Page extract:
============

CANBERRA, Australia – China’s ambassador to Australia says relations between the two countries are at a “new turning point” with the election of a new Australian government and the first minister-to-minister talks in more than two year.
Ambassador Xiao Qian gave an optimistic assessment of the potential of the bilateral relationship during a weekend speech to the Australia-China Friendship Society in the west coast city of Perth. The speech was posted Monday on the embassy’s website.
“The international, political and economic landscape is undergoing profound and complex changes. The China-Australia relationship is at a new turning point, facing many opportunities,” Xiao said.
“My Embassy and the Chinese Consulates General in Australia stand ready to work with the Australian Federal Government, state governments and friends from all walks of life to push China-Australia relations on the right track for the benefit of our two countries and two peoples,” Xiao added.
Xiao’s speech on Saturday came a day before Chinese Defense Minister General Wei Fenghe’s hour-long meeting with his Australian counterpart Richard Marles on the sidelines of a regional security summit in Singapore.
Marles described the meeting as a “critical first step” in mending bilateral relations. But observers are careful not to describe the meeting as the thaw of a diplomatic freeze between the countries.
Dennis Richardson, former head of defence, foreign affairs and spy agency Australian Security Intelligence Organization as well as a former Australian ambassador to the United States, noted that the two governments seized their first opportunity to have a ministerial contact since the Australian government changed in the May election. 21.
Bilateral relations had deteriorated during the nine years that a conservative coalition was in power.
“The fact that they agreed to speak at the very first opportunity is remarkable,” Richardson told the Australian Broadcasting Corp on Monday.
“I don’t think we should go too far down the track on this. We have a long way to go,” added Richardson.
Malcolm Davis, senior defense strategy and capability analyst at the Australian Strategic Policy Institute think tank, cautioned against overstating the importance of the meeting.

============

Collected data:
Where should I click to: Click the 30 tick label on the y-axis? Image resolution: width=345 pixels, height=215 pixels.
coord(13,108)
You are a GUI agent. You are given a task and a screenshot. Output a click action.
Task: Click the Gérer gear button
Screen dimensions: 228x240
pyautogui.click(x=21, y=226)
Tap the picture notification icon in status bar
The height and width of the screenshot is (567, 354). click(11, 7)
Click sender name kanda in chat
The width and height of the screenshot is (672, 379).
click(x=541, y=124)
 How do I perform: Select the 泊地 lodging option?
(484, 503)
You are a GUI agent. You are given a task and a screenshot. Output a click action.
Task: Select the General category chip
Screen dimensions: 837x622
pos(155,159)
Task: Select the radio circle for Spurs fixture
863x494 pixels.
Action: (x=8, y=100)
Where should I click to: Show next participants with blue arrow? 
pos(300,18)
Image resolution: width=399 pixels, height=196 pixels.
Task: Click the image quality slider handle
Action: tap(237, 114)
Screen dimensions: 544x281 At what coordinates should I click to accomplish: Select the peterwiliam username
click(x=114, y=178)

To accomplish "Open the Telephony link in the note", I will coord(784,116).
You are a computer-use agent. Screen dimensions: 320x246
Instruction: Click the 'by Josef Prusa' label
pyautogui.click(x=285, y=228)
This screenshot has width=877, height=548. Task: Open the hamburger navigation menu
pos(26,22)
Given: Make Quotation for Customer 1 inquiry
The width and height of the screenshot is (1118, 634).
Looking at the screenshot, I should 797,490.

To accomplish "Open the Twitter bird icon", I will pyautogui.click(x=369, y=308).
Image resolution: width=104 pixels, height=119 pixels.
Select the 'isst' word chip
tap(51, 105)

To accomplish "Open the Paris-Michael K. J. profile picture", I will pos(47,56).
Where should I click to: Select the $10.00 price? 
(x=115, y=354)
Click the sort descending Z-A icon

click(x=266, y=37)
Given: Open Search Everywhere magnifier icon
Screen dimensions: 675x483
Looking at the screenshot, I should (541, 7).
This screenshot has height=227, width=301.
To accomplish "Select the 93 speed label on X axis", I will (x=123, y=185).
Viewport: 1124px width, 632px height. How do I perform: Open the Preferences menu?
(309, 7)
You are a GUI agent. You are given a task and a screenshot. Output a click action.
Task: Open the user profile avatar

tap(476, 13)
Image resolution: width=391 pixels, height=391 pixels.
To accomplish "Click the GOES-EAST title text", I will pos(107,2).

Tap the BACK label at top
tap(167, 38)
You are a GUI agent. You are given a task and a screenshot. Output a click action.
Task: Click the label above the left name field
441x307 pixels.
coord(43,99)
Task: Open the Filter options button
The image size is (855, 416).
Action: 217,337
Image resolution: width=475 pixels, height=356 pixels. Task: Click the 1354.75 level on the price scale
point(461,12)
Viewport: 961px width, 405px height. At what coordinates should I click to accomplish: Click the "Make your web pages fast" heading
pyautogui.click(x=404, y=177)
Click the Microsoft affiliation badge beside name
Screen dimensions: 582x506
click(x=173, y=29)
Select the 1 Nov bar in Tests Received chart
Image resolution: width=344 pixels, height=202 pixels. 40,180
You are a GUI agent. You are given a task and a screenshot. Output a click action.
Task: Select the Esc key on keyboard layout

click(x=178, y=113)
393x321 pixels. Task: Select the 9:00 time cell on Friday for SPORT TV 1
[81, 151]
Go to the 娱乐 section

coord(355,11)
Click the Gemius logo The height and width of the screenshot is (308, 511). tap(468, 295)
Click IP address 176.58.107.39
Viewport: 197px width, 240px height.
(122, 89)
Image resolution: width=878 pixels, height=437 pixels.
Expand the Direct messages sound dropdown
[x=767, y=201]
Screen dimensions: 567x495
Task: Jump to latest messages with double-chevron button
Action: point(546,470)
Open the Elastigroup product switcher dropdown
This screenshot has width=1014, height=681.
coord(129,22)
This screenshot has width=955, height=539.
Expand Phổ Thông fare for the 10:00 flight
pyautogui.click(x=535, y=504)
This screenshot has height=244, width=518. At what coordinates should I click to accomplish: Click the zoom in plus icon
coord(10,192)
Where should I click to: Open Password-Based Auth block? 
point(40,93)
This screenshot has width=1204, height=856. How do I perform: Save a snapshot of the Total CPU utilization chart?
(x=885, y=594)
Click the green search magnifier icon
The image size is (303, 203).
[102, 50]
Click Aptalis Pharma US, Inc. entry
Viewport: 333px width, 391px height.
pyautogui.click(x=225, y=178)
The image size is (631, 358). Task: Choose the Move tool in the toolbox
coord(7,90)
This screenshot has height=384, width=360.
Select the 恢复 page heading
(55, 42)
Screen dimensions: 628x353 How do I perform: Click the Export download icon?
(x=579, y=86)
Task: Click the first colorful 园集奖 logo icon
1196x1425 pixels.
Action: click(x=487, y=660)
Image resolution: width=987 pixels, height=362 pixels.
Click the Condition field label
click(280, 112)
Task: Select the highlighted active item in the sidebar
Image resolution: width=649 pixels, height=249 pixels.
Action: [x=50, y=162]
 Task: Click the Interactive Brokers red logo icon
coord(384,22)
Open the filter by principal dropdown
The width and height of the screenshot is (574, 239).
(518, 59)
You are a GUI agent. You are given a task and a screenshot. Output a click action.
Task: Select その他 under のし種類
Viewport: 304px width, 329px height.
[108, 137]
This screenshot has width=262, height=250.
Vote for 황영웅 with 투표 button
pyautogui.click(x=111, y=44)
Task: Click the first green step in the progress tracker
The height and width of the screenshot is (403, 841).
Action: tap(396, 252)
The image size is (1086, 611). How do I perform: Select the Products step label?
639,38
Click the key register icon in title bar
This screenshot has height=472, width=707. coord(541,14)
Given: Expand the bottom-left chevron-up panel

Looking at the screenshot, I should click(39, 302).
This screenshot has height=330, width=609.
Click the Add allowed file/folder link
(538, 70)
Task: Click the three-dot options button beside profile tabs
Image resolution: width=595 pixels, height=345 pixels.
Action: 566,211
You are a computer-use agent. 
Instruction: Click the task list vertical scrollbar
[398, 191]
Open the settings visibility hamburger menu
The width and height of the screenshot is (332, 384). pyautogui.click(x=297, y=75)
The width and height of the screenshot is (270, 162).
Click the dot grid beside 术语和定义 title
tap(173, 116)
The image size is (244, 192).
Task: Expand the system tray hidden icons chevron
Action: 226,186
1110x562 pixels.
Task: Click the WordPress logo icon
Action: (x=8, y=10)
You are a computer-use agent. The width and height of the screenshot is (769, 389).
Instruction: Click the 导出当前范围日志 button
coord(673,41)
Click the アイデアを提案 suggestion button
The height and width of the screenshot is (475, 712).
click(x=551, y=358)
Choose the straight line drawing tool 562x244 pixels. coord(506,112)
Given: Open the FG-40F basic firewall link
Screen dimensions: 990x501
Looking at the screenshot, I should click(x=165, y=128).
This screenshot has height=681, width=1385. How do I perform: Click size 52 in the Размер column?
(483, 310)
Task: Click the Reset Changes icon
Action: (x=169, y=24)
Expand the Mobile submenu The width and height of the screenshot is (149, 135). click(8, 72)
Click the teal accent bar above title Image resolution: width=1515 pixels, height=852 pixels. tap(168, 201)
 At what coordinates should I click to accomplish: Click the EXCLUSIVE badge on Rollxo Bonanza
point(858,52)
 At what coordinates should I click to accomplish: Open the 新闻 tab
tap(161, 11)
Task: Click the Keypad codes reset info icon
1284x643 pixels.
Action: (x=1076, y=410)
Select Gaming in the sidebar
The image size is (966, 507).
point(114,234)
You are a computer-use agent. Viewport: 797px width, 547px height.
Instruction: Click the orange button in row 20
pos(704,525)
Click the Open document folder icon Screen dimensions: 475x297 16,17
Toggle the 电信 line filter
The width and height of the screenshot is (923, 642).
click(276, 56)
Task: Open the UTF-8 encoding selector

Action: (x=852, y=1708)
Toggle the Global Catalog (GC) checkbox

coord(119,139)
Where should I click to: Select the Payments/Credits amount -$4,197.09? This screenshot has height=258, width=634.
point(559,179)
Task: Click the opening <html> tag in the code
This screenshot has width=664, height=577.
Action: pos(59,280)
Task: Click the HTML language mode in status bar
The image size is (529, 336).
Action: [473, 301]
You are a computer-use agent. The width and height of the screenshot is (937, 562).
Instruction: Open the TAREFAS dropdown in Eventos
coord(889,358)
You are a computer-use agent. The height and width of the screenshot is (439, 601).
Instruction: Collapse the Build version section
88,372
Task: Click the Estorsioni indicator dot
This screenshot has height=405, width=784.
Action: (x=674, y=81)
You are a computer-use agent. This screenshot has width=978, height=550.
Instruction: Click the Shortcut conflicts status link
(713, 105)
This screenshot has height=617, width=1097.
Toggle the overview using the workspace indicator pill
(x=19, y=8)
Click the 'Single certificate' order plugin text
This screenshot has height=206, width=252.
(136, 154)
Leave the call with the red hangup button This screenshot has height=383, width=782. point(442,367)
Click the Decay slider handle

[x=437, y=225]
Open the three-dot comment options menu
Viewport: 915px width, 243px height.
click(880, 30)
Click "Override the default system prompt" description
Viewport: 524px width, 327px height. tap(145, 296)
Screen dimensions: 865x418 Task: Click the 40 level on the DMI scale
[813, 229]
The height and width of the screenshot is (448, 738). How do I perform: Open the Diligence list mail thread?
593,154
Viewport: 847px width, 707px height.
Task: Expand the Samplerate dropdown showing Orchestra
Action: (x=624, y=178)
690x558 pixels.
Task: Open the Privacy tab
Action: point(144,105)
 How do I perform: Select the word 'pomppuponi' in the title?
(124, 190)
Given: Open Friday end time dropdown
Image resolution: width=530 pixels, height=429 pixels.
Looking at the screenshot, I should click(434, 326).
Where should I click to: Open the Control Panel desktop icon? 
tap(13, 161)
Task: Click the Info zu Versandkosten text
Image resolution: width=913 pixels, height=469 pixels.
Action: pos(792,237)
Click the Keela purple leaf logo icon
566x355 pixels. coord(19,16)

============

Required tasks:
(a) In the article on China-Australia relations, how did Richard Marles describe his meeting with Wei Fenghe?
(b) Pick up the article on China-Australia relations after its final sentence and continue it.

Solved tasks:
(a) He called it a "critical first step" in mending bilateral relations.

(b)
“They had an hour-long meeting where they exchanged, frankly and fully, their respective views. This does not amount to restoring the status quo ante of the Australian relationship as it existed before 2015, when the relationship was reasonably good,” Davis said.
Chinese Premier Li Keqiang wrote to congratulate Australian Prime Minister Anthony Albanese days after his election victory in a move seen by some as China seeking to reset relations.
Albanese responded by urging China to show goodwill by lifting a series of official and unofficial trade barriers created in recent years for a range of Australian exports worth billions of dollars, including coal, wine, barley, beef and seafood.
Bates Gill, a Macquarie University expert on Chinese foreign policy, suspected that Beijing would not budge on trade sanctions.
“There should be a price for Australia to accept Chinese demands. I just don’t think current policy will allow that,” Gill said.
Bilateral relations reached new depths at the start of the pandemic when Australia called for an independent inquiry into the origins and responses to COVID-19.
China’s latest ambassador to Australia has adopted a more conciliatory tone since arriving in Canberra in January than his predecessor, Cheng Jingye.
Cheng warned in 2020 against Chinese trade boycotts if Australia persisted in its call for a COVID-19 investigation.